"""
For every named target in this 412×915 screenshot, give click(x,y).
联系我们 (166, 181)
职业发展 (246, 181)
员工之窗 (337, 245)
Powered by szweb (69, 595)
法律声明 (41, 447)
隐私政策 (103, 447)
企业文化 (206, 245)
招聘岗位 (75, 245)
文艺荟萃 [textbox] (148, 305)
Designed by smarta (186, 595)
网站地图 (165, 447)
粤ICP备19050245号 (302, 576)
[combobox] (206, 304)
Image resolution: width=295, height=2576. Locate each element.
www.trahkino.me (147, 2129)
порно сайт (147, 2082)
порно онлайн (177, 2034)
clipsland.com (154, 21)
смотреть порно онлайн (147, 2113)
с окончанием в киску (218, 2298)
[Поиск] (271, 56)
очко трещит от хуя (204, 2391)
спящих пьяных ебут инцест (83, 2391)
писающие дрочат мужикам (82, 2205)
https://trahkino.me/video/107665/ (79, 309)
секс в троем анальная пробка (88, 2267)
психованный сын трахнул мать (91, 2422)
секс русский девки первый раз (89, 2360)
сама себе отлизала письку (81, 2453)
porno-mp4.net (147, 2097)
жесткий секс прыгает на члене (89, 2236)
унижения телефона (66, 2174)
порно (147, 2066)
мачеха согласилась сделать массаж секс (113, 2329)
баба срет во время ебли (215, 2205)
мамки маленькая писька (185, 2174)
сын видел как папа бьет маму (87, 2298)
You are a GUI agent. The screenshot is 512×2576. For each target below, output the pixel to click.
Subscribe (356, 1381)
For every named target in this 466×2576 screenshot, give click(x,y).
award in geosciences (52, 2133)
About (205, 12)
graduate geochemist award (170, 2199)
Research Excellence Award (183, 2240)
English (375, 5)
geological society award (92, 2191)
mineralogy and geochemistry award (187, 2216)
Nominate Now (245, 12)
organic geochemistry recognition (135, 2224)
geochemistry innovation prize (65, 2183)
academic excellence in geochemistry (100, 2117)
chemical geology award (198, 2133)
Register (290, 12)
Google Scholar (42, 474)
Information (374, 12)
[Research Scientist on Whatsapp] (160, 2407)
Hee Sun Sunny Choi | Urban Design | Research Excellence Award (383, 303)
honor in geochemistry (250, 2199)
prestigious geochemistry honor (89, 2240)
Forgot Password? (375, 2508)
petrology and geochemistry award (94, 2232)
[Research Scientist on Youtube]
"""
| WHAT YOU WILL DO |
Starting with the first line of the listing above and ending with the line that holds "Forgot Password? (375, 2508)", return those lines exactly as written, both included.

| YOUR SOLUTION |
For every named target in this 412×915 screenshot, give click(x,y).
联系我们 (166, 181)
职业发展 (246, 181)
员工之窗 (337, 245)
Powered by szweb (69, 595)
法律声明 (41, 447)
隐私政策 (103, 447)
企业文化 (206, 245)
招聘岗位 (75, 245)
文艺荟萃 [textbox] (148, 305)
Designed by smarta (186, 595)
网站地图 (165, 447)
粤ICP备19050245号 (302, 576)
[combobox] (206, 304)
Image resolution: width=295, height=2576. Locate each element.
www.trahkino.me (147, 2129)
порно сайт (147, 2082)
порно онлайн (177, 2034)
clipsland.com (154, 21)
смотреть порно онлайн (147, 2113)
с окончанием в киску (218, 2298)
[Поиск] (271, 56)
очко трещит от хуя (204, 2391)
спящих пьяных ебут инцест (83, 2391)
писающие дрочат мужикам (82, 2205)
https://trahkino.me/video/107665/ (79, 309)
секс в троем анальная пробка (88, 2267)
психованный сын трахнул мать (91, 2422)
секс русский девки первый раз (89, 2360)
сама себе отлизала письку (81, 2453)
porno-mp4.net (147, 2097)
жесткий секс прыгает на члене (89, 2236)
унижения телефона (66, 2174)
порно (147, 2066)
мачеха согласилась сделать массаж секс (113, 2329)
баба срет во время ебли (215, 2205)
мамки маленькая писька (185, 2174)
сын видел как папа бьет маму (87, 2298)
You are a GUI agent. The screenshot is 512×2576. For each target below, output the pixel to click.
Subscribe (356, 1381)
For every named target in this 466×2576 screenshot, give click(x,y).
award in geosciences (52, 2133)
About (205, 12)
graduate geochemist award (170, 2199)
Research Excellence Award (183, 2240)
English (375, 5)
geological society award (92, 2191)
mineralogy and geochemistry award (187, 2216)
Nominate Now (245, 12)
organic geochemistry recognition (135, 2224)
geochemistry innovation prize (65, 2183)
academic excellence in geochemistry (100, 2117)
chemical geology award (198, 2133)
Register (290, 12)
Google Scholar (42, 474)
Information (374, 12)
[Research Scientist on Whatsapp] (160, 2407)
Hee Sun Sunny Choi | Urban Design | Research Excellence Award (383, 303)
honor in geochemistry (250, 2199)
prestigious geochemistry honor (89, 2240)
Forgot Password? (375, 2508)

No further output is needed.